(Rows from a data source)
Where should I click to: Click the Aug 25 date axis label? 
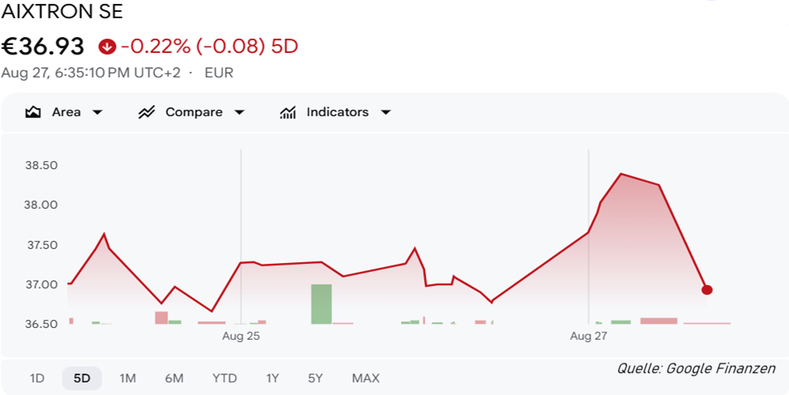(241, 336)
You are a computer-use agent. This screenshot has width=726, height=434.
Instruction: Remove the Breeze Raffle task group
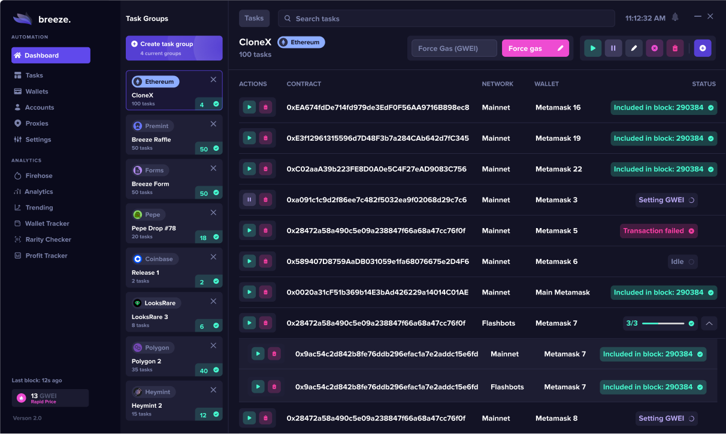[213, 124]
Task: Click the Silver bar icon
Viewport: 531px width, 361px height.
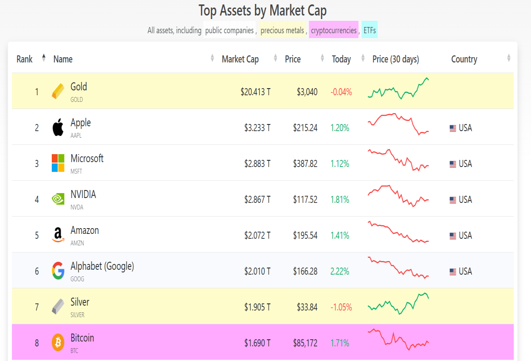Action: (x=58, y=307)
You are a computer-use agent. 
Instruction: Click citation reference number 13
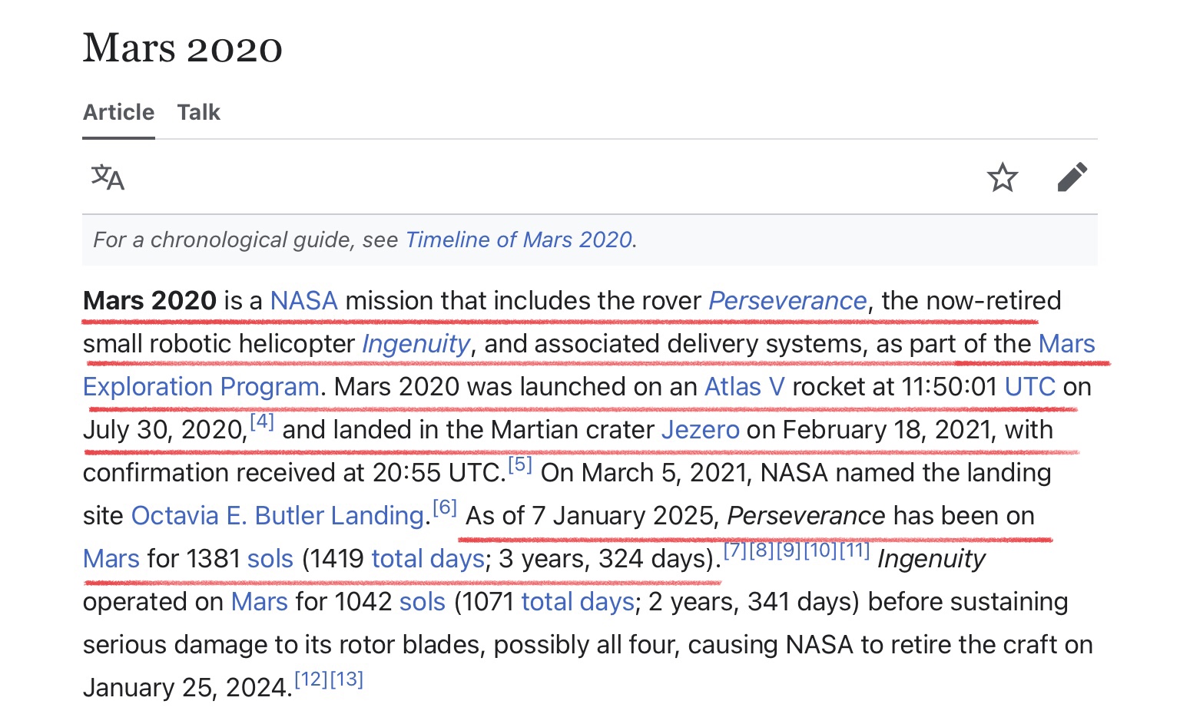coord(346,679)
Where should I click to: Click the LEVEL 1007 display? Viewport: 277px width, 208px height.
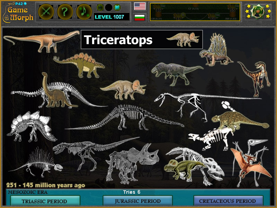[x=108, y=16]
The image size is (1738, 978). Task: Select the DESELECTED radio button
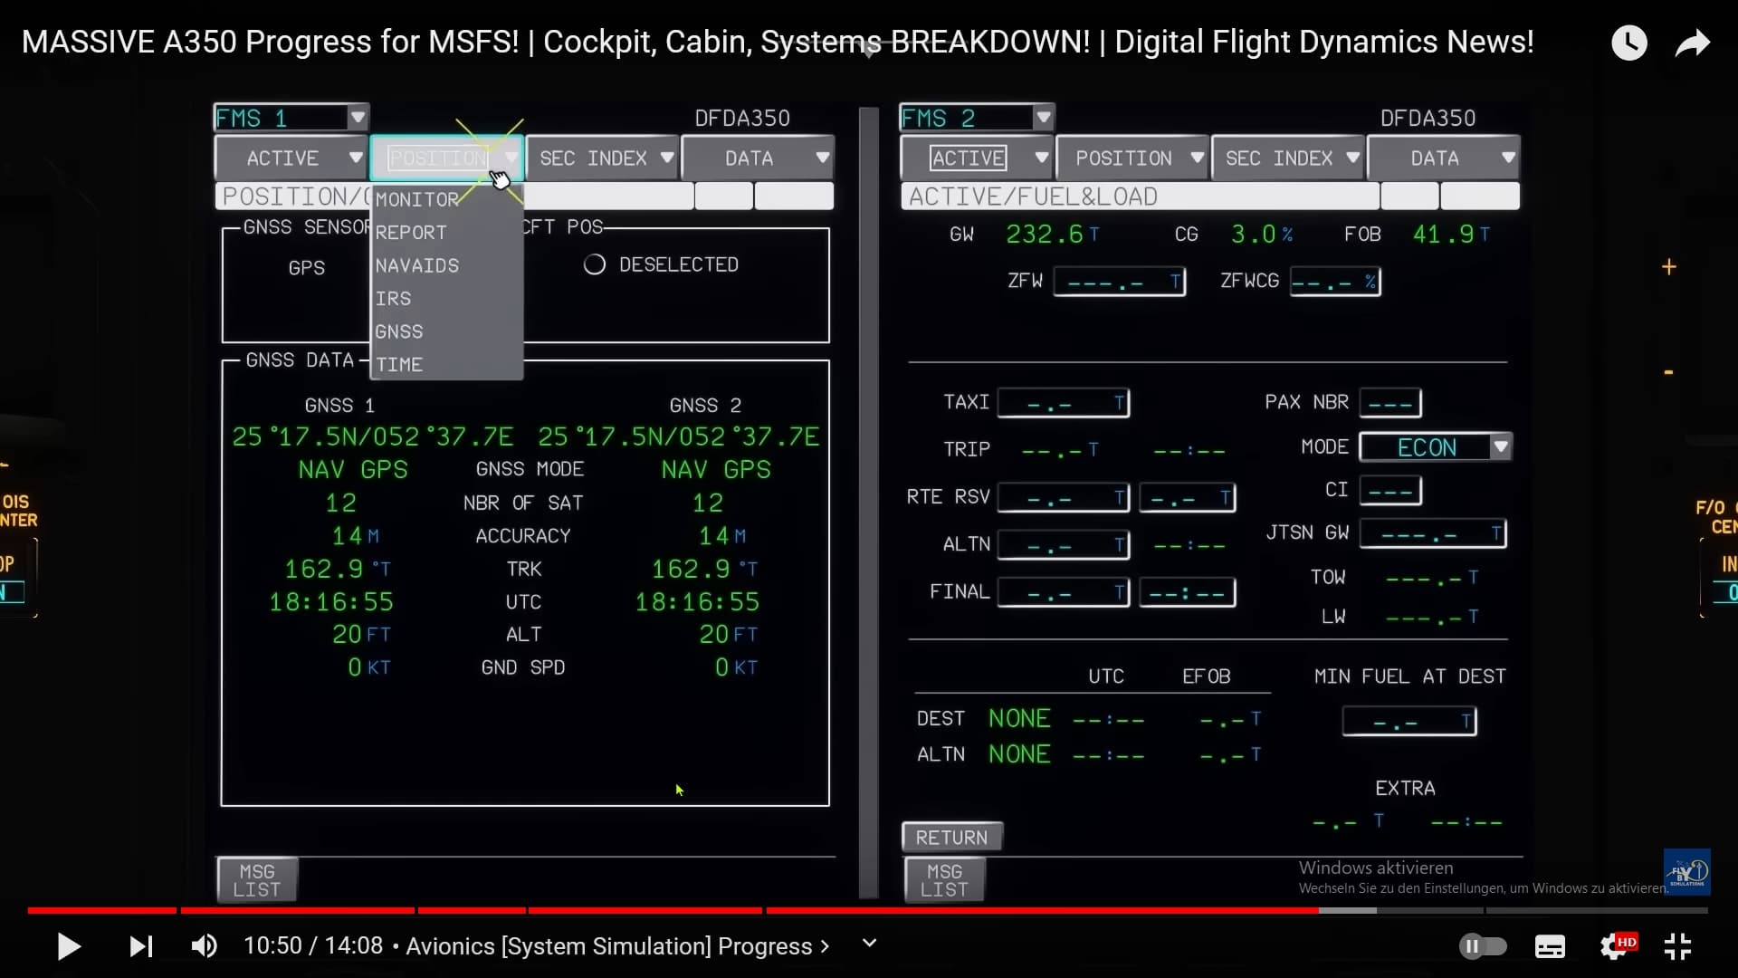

WHAT IS ASKED » Copy out every one of the rows above verbatim, leaving out the pictures.

SOLUTION TO THIS EXERCISE »
Where should I click to: Click the Aug 25 date axis label? 
(241, 336)
You are a computer-use agent. This screenshot has width=726, height=434.
Instruction: Remove the Breeze Raffle task group
[213, 124]
Task: Click the Silver bar icon
Viewport: 531px width, 361px height.
Action: (x=58, y=307)
You are a computer-use agent. 
Instruction: Click citation reference number 13
coord(346,679)
Where should I click to: Click the LEVEL 1007 display? Viewport: 277px width, 208px height.
[x=108, y=16]
The image size is (1738, 978). Task: Select the DESELECTED radio button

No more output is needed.